D. J. Bernstein

Y2K and other time bombs

1999-08-22: 10-bit GPS week numbers

Many GPS receivers are limited to a 1024-week cycle of dates.

2000-01-01: Two-digit years

UNIX software is mostly immune to the Y2K problem. UNIX keeps track of time as the number of seconds since the beginning of 1970, not as a year-month-day-hour-minute-second date-time counter. Many UNIX programs print dates and times for human consumption, but very few UNIX programs read or compare dates.

The committee that designed the format of Internet mail message headers foolishly used a date-time counter. They originally provided only 2 digits for the year. In 1989 they allowed (and recommended) 4 digits. All versions of qmail produce 4-digit years.

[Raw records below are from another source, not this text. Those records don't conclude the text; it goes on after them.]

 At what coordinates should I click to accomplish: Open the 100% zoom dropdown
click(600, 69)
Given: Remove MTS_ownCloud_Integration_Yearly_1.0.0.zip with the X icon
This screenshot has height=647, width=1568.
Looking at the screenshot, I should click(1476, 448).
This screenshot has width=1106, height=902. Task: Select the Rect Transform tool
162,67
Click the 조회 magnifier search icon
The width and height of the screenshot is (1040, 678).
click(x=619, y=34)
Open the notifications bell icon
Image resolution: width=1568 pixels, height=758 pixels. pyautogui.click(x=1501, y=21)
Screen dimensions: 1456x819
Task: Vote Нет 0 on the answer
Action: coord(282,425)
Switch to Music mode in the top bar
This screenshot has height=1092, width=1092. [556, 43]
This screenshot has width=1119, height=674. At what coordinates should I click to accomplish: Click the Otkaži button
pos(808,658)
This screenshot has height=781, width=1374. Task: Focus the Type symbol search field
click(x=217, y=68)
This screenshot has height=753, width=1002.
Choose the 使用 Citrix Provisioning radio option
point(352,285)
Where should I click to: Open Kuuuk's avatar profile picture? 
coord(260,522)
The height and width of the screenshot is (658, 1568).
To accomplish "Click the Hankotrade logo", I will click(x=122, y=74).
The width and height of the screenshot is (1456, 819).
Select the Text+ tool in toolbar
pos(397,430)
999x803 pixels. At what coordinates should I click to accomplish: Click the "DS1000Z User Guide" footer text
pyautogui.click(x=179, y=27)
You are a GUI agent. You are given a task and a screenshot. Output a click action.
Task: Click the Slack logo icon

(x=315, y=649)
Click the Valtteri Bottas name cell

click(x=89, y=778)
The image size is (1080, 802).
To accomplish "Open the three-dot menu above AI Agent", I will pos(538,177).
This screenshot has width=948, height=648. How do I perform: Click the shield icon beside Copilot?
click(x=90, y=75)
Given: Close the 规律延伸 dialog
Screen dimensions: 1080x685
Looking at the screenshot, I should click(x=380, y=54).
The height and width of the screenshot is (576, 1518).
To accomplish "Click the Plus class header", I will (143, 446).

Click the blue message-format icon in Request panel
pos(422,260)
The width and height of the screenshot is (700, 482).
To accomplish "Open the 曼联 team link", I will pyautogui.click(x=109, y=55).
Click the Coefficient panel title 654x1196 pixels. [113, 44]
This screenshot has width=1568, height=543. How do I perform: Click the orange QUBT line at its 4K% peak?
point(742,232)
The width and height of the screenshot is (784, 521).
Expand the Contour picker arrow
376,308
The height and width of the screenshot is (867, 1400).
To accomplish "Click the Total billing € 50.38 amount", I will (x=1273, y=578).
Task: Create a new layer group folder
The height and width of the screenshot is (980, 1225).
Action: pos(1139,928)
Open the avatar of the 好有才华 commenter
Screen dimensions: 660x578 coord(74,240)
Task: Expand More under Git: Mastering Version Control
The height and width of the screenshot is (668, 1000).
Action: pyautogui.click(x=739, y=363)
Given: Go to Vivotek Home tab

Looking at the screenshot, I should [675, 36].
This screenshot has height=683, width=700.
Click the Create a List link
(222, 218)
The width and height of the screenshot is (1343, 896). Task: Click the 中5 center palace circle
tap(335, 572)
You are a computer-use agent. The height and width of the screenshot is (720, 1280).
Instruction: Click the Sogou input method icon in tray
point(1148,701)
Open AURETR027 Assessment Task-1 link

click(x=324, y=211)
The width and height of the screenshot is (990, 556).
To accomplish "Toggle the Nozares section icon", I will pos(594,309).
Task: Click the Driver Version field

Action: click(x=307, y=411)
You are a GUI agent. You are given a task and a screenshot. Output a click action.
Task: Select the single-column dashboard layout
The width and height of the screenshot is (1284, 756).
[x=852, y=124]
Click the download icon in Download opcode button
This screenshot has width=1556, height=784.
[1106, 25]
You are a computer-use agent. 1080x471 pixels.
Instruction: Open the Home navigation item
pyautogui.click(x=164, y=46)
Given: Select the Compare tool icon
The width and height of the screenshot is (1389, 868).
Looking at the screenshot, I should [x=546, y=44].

I have reviewed my software packages and found two that read dates. My libtai library works with dates in the Gregorian calendar; it supports a range of billions of years. My mess822 library, which relies on libtai, can read dates in mail messages; it automatically converts 2-digit (and 3-digit) years into 4-digit years. A future version of qmail will use mess822 to clean up outgoing mail from ancient clients that fail to use 4-digit years.

2036-02-07: Unsigned 32-bit seconds since 1900

Many operating systems keep track of time as the number of seconds since the beginning of 1900. This number will overflow an unsigned 32-bit counter in 2036.

The main threat for UNIX here is NTP, the Network Time Protocol, which counts seconds since 1900. Many NTP clients will become rather confused when the counter overflows.

My TAICLOCK protocol, which like NTP announces the current time through the network, relies on the TAI64 time format, which supports a range of hundreds of billions of years.

2038-01-19: Signed 32-bit seconds since 1970

The big UNIX time bomb is 2038, when the number of seconds since the beginning of 1970 will overflow a signed 32-bit counter.

I offer TAI64 to the UNIX community as a replacement format for 32-bit UNIX time. Once UNIX kernels have been upgraded to support TAI64, it will be easy to upgrade applications too. The most difficult step will be conversion of 32-bit databases, such as existing filesystems, but it should be easy to complete the conversion by the year 2020.

10000-01-01: Four-digit years

Don't contribute to the Y10K problem! Thanks to my lobbying, Internet mail messages are now allowed to have 5-digit years.